One vestige of sovereignty might have evinced itself — how Canberra might push for the release or, at the very least, better terms for the Australian founder of WikiLeaks, Julian Assange.
The publisher faces 18 counts, all but one of them pertaining to the Espionage Act of 1917, an archaic, wartime act with a dark record of punishing free speech and contrarians.
The Anthony Albanese government, in favour of “quiet diplomacy” and not offending Washington, has failed to make any impression.
An open letter in April to the US Attorney General, Merrick Garland, featuring 48 MPs and Senators, including 13 from Labor, argued that the Assange prosecution “would set a dangerous precedent for all global citizens, journalists, publishers, media organizations and the freedom of the press. It would also be needlessly damaging for the US as a world leader on freedom of expression and the rule of law”.

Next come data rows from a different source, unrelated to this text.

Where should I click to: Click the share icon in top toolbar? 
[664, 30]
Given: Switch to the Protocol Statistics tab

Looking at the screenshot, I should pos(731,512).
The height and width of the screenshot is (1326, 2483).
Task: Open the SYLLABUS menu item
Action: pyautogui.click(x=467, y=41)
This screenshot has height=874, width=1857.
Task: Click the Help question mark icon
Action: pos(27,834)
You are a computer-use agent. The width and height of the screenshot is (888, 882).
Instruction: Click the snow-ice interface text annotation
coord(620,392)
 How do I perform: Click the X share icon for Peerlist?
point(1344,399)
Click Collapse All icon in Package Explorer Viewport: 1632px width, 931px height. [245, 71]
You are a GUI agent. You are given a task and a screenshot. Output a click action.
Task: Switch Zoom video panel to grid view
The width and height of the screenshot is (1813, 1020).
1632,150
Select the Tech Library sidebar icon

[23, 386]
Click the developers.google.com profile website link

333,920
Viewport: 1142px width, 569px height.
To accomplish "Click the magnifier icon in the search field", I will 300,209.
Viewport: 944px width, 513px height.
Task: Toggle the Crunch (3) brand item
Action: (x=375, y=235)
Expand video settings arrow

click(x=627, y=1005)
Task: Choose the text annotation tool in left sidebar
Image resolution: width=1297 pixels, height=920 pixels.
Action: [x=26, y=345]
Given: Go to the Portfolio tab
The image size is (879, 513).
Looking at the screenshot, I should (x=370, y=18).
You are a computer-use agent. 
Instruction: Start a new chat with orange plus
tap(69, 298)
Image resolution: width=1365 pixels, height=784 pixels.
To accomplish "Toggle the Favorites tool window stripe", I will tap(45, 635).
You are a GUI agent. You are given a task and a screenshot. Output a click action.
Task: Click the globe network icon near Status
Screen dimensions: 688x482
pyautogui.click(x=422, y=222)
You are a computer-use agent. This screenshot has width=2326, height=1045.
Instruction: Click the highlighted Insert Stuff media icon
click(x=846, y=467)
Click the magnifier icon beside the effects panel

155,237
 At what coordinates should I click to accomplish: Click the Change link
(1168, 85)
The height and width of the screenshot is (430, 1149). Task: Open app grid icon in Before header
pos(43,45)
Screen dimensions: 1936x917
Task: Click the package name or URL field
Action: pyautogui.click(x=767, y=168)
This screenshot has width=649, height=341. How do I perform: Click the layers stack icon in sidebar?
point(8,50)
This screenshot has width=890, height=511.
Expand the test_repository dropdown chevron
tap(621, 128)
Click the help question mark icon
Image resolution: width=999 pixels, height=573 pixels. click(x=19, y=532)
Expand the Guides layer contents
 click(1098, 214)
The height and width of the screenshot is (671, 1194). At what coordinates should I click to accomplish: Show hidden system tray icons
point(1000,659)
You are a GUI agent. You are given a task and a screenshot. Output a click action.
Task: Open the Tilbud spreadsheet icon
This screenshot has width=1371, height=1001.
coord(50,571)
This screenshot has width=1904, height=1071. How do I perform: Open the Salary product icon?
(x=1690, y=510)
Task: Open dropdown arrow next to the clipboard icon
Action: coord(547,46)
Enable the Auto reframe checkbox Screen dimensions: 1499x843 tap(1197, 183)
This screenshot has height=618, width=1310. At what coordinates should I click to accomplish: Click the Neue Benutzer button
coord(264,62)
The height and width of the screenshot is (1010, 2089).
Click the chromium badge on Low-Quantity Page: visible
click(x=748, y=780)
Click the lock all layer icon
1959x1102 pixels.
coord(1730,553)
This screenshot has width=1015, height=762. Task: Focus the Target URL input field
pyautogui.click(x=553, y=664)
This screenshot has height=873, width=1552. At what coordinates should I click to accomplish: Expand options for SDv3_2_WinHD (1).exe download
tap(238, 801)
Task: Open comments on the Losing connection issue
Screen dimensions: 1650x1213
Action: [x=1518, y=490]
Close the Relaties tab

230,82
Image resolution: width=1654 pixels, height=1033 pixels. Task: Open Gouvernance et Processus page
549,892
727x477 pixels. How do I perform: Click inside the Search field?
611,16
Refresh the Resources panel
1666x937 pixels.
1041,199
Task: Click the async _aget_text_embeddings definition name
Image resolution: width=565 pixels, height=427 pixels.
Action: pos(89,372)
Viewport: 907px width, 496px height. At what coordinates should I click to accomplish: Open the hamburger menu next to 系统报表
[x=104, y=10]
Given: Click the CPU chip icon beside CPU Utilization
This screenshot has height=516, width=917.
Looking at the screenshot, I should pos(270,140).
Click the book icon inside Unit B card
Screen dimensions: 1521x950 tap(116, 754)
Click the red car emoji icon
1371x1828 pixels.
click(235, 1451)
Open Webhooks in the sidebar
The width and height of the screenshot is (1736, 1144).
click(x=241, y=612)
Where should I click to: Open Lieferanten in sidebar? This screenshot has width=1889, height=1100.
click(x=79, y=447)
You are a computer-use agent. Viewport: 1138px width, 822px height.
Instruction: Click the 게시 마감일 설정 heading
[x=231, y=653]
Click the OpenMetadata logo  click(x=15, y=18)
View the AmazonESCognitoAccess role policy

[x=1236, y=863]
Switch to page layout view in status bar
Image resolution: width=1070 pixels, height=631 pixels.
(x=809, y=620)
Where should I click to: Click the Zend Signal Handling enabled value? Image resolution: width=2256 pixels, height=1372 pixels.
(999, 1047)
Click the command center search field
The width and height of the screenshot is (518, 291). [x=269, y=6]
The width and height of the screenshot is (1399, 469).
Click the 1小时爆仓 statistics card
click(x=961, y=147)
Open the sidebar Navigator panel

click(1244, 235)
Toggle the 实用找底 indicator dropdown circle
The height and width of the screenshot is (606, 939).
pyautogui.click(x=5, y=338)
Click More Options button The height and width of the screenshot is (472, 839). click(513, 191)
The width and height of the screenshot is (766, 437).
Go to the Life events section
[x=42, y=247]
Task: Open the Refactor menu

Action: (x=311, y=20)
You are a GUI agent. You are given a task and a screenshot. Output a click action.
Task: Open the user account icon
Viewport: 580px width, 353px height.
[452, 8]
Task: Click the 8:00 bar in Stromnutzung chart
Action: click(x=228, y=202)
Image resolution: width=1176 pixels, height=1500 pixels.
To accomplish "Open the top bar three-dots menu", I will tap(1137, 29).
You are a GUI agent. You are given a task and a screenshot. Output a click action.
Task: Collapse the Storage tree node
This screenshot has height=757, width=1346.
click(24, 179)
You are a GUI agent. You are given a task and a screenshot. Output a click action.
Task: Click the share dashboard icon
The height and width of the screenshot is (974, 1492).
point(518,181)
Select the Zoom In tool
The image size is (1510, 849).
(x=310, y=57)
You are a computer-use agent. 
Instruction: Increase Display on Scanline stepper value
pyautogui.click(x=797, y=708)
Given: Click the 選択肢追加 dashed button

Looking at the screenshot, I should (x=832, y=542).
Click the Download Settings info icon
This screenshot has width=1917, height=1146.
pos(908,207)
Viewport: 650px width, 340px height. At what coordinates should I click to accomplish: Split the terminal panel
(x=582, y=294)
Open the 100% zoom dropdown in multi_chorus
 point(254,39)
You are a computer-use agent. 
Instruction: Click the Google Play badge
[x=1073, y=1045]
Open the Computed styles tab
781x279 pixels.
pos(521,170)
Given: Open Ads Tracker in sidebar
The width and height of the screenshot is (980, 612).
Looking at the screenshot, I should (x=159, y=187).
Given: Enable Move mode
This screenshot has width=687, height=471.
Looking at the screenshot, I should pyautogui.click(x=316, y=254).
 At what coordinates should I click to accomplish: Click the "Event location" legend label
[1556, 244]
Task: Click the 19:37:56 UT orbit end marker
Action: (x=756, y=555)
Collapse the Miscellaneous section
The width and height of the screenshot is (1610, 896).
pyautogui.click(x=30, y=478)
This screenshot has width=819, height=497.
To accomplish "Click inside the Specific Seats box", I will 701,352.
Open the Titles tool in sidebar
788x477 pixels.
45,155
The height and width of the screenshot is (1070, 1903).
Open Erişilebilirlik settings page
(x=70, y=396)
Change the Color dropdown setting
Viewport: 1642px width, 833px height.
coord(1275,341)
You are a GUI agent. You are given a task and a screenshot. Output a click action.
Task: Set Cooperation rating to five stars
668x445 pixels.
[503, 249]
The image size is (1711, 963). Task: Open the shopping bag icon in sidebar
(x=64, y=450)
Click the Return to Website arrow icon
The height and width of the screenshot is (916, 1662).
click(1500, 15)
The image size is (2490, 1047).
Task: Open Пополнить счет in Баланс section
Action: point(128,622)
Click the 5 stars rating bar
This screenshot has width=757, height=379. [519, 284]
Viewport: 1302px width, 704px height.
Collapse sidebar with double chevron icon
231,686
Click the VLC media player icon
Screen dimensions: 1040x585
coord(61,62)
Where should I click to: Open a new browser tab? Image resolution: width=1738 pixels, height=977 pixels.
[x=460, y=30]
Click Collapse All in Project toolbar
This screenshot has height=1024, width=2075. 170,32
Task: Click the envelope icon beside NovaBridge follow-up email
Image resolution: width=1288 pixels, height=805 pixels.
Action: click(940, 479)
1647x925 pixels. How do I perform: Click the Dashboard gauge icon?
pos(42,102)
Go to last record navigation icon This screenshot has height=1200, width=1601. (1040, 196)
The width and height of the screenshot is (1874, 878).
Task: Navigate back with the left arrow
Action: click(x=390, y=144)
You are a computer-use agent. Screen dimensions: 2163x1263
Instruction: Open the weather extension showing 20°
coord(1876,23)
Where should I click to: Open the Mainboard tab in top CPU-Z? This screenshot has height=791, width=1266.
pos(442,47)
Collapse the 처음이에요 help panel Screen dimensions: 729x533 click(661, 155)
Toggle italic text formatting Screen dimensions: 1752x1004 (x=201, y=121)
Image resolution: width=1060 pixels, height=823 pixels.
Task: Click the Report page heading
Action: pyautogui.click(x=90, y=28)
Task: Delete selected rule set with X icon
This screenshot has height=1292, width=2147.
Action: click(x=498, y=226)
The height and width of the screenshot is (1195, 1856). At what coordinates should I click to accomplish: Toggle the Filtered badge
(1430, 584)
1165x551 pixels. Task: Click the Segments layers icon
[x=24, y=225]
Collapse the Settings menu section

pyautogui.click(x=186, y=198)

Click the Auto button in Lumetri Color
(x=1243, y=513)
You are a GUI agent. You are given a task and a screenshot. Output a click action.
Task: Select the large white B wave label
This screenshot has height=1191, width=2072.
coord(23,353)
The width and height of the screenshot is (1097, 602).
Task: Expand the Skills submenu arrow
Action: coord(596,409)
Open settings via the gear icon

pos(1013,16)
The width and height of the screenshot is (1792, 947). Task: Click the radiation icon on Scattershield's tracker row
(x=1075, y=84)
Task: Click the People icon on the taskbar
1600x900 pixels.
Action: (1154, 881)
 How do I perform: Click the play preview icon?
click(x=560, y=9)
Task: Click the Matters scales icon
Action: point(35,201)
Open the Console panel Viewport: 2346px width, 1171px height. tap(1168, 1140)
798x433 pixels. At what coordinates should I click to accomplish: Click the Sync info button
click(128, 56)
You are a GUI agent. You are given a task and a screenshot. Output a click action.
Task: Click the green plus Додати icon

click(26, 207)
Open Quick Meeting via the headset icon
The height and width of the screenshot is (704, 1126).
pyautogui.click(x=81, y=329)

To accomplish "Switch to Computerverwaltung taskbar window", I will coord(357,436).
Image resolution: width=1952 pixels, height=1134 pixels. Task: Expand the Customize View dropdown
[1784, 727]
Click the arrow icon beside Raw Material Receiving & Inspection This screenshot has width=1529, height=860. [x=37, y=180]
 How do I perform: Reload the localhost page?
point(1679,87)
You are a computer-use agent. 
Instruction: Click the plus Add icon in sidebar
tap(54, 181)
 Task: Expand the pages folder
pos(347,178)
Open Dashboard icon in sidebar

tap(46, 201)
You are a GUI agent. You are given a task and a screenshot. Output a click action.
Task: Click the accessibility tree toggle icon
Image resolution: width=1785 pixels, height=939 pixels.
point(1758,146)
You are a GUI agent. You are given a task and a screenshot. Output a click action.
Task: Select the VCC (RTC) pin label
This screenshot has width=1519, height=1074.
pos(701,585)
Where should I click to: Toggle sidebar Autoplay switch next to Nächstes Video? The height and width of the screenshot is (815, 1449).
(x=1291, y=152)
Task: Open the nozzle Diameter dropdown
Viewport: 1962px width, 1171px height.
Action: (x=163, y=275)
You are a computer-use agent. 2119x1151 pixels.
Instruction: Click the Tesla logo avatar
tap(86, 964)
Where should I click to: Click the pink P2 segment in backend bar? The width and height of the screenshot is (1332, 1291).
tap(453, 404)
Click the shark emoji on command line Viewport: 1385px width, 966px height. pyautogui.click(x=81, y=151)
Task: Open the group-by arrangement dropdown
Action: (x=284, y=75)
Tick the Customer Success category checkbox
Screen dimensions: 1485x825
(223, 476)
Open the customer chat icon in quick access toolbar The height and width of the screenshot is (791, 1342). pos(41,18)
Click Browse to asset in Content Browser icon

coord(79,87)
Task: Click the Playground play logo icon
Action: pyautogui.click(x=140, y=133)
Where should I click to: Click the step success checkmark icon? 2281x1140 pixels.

Despite such concerns, Foreign Minister Penny Wong was not about to upset the guests. “[W]e have made clear our view that Mr Assange’s case has dragged for too long, and our desire it be brought to a conclusion, and we’ve said that publicly and you would anticipate that that reflects also the positive we articulate in private.”
But “there are limits until Mr Assange’s legal processes have concluded”. The assumption, laid bare, is that Australia will only push for terms once the US secures its treasured quarry.
Blinken parroted staged lines, politely dismissing Wong’s statements while pouring acid on the Assange plea.
“I really do understand and certainly confirm what Penny said about the fact that this matter was raised with us, as it has been in the past, and I understand the sensitivities, I understand the concerns and view of Australians.”
He thought it “important” … “that our friends here understand our concerns about this matter.” Assange had been “charged with very serious criminal conduct in the United States in connection with his alleged role in one of the largest compromises of classified information in the history of our country.
“The actions that he has alleged to have committed risked very serious harm to our national security, to the benefit of our adversaries, and put named sources at grave risk — grave risk — of physical harm, and grave risk of detention.”
Such false reasoning went unchallenged by the all-too-pliant Wong and Defence Minister Richard Marles.
Blinken’s own colleagues at the Pentagon have found that the WikiLeaks disclosures never posed a risk to any valued source in the service of the US imperium and other outlets have also published these purportedly “named sources” without having their collars fingered by the US Department of Justice.
The double standard is gold in Washington.
The same nonsense was evident during the extradition trial proceedings of Assange, at London’s Central Criminal Court in 2020. There the prosecution, representing a number of ignorant representatives, proved unable to produce a single instance of actual compromise, or harm, to a single US informant.
They also showed an ignorance of the court martial that the US military had subjected Chelsea Manning to when she faced charges for revealing classified national security information to WikiLeaks.
Wong, as part of her buttoned-up brief, either did not know nor care to correct Blinken who, for all we know, is equally ignorant of his brief on the subject. If the prosecutors in London in 2020 had no idea, why should the US secretary of state, let alone the foreign minister?
As a terrible omen for Australians, four defence personnel seem to have died in waters near Hamilton Island through an accident with their MRH-90 Taipan helicopter, as part of the Talisman Sabre war games.
The US overlords were paternal and benevolent: Australia was grateful for the interest. Blinken soppily suggested how the sacrifice was appreciated. “They have been on our minds throughout today; they remain very much on our minds right now.”
The message was clear: Australia, you are now less a state than a protectorate, territory to exploit, a resource basket to appropriate.
Why not just make it official?
[Binoy Kampmark lectures at RMIT University.]